Dengan kata lain, emas merupakan instrumen yang tepat, untuk melindungi
uang anda dari krisis ekonomi yang mungkin terjadi. Perak juga merupakan
instrumen yang menarik, karena penggunaannya untuk industri, membuat
jumlahnya yang semakin terbatas di dunia. Menurut hukum permintaan dan
penawaran, perak juga berpotensi untuk mengalami kenaikan nilai di masa
yang akan datang.
Sekali
lagi, apapun yang anda baca disini, jangan anda buru-buru percaya,
karena bisa jadi, apa yang saya tuliskan disini akan berdampak berbeda
dari situasi di lapangan yang terus berubah. Saran saya, terus
tingkatkan kecerdasan finansial anda dan perkembangan dunia, sehingga
apapun yang terjadi, anda bisa terus raih kesuksesan anda dalam keuangan
dan investasi, mengikuti perubahan yang begitu cepatnya di dunia ini.
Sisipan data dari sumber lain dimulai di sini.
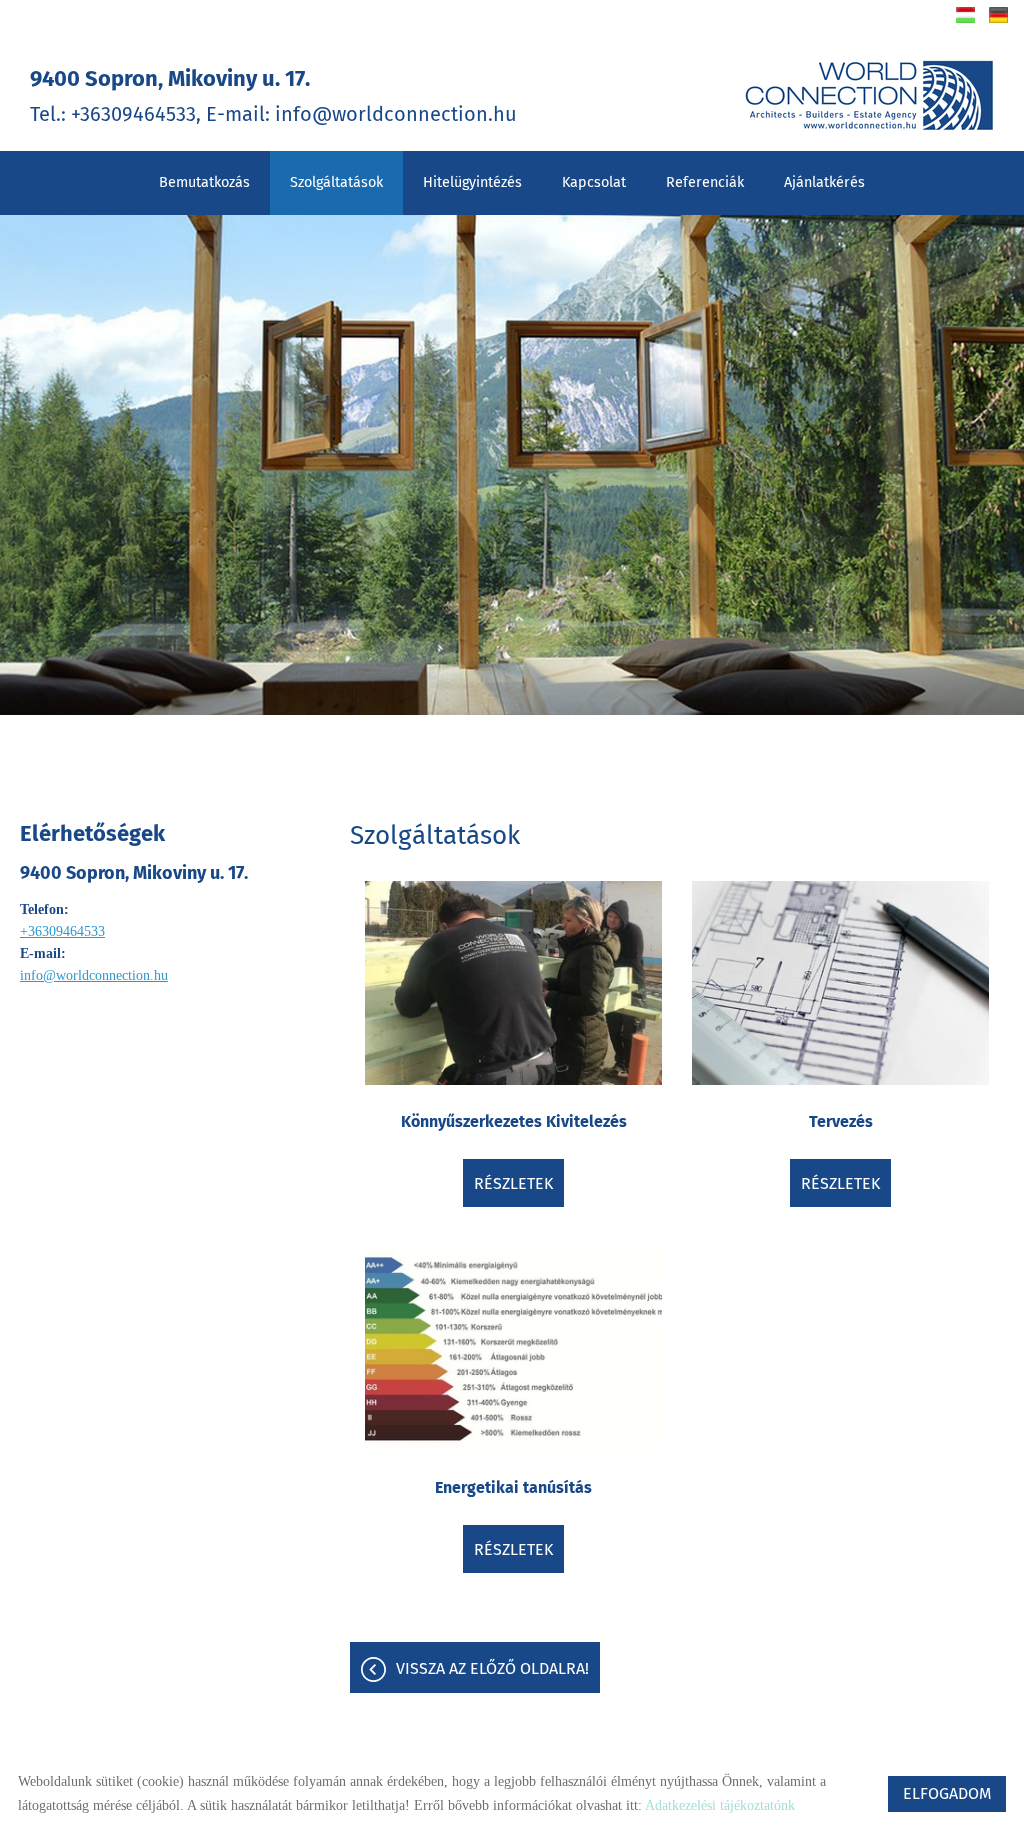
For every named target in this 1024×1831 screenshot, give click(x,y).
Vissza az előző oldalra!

Seperti yang sudah saya sampaikan sebelumnya, saat anda hendak
berinvestasi di aset tertentu, investasikan terlebih dahulu waktu dan
uang anda, untuk belajar bagaimana caranya berinvestasi di area
tersebut. Misalkan ada instrumen baru seperti Cryptocurrency dengan
teknologi blockchain yang begitu canggihnya, anda sebaiknya pelajari
terlebih dahulu secara detil, jangan ikut-ikutan karena tren sesaat saja
dan jangan langsung acuh tak acuh, siapa tahu itu adalah langkah anda
untuk buat anda semakin sukses lagi secara keuangan.